--- START ---

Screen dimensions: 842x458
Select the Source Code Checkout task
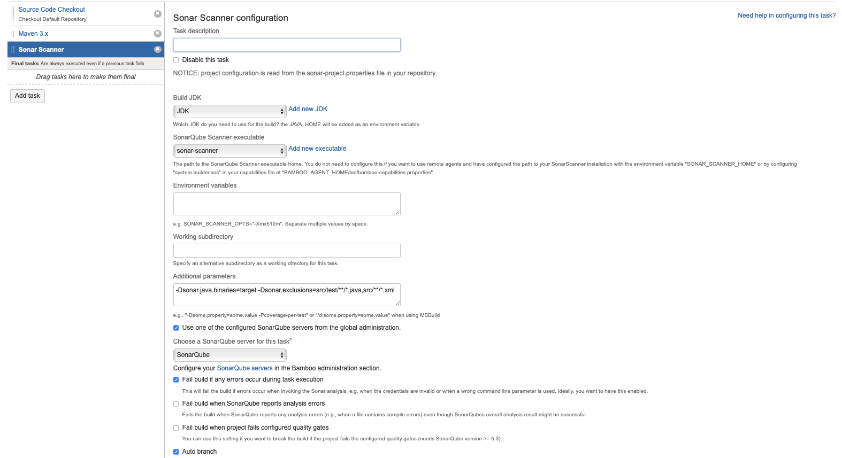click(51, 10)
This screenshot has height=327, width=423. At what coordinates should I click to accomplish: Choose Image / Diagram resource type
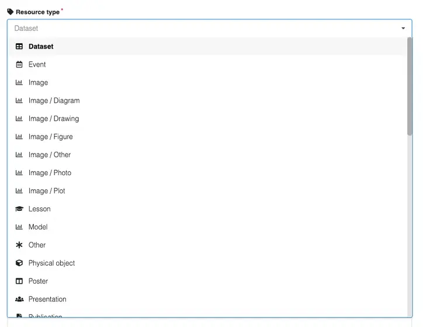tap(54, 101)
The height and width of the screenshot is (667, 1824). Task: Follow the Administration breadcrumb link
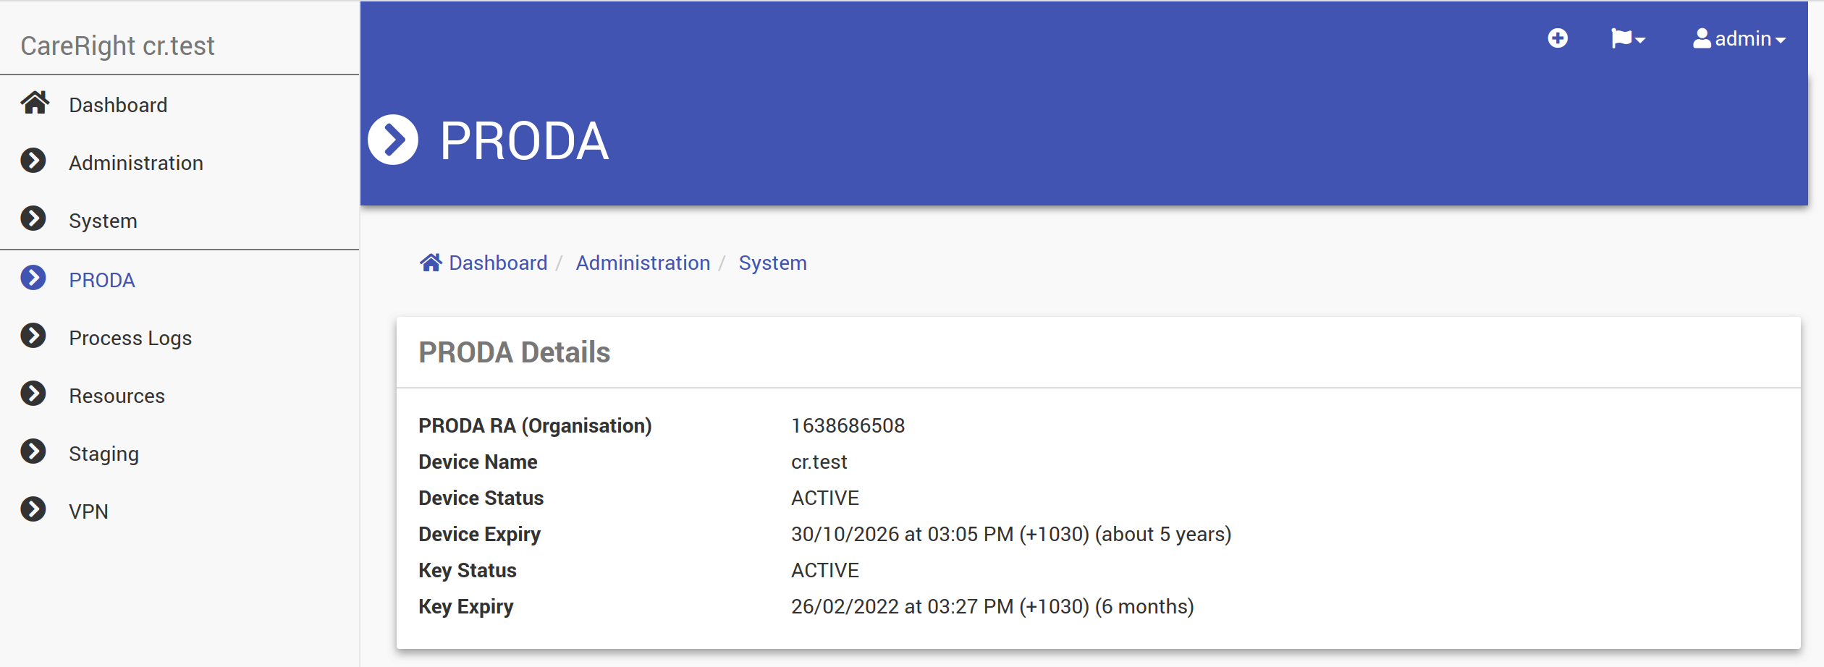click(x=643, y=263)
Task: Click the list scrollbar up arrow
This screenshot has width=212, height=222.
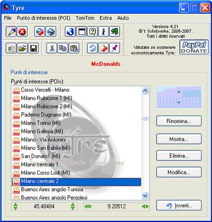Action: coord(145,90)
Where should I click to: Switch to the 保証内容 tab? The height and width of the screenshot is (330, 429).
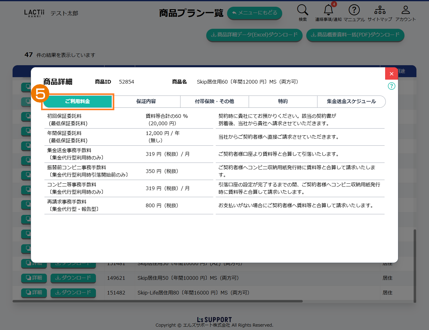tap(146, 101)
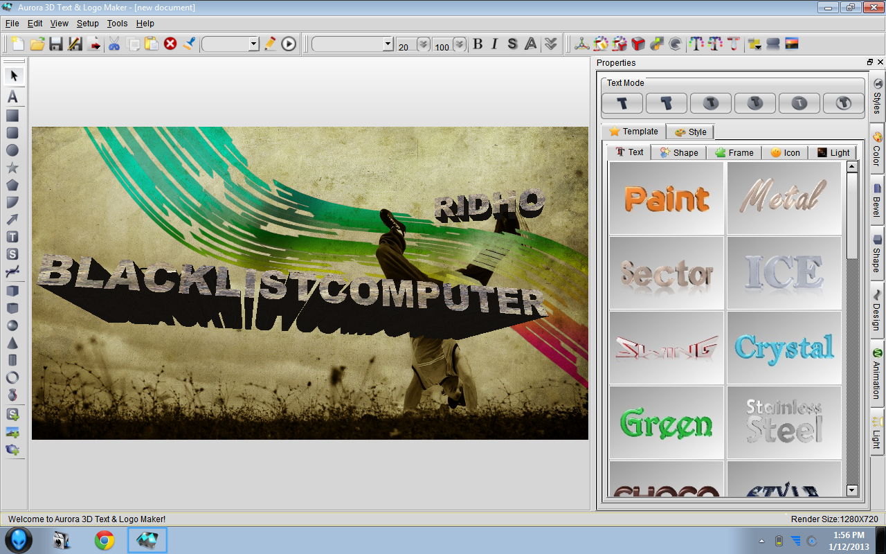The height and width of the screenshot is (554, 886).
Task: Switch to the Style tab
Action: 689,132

--- END ---

Brief
Exactly as written, set down each line of the records, leaving out the pictures.

Written answer
Screen dimensions: 842x458
Select the Source Code Checkout task
click(51, 10)
This screenshot has height=327, width=423. At what coordinates should I click to accomplish: Choose Image / Diagram resource type
tap(54, 101)
The height and width of the screenshot is (667, 1824). Task: Follow the Administration breadcrumb link
click(x=643, y=263)
Task: Click the list scrollbar up arrow
This screenshot has width=212, height=222.
Action: coord(145,90)
Where should I click to: Switch to the 保証内容 tab? The height and width of the screenshot is (330, 429).
tap(146, 101)
The height and width of the screenshot is (554, 886).
Task: Switch to the Style tab
Action: 689,132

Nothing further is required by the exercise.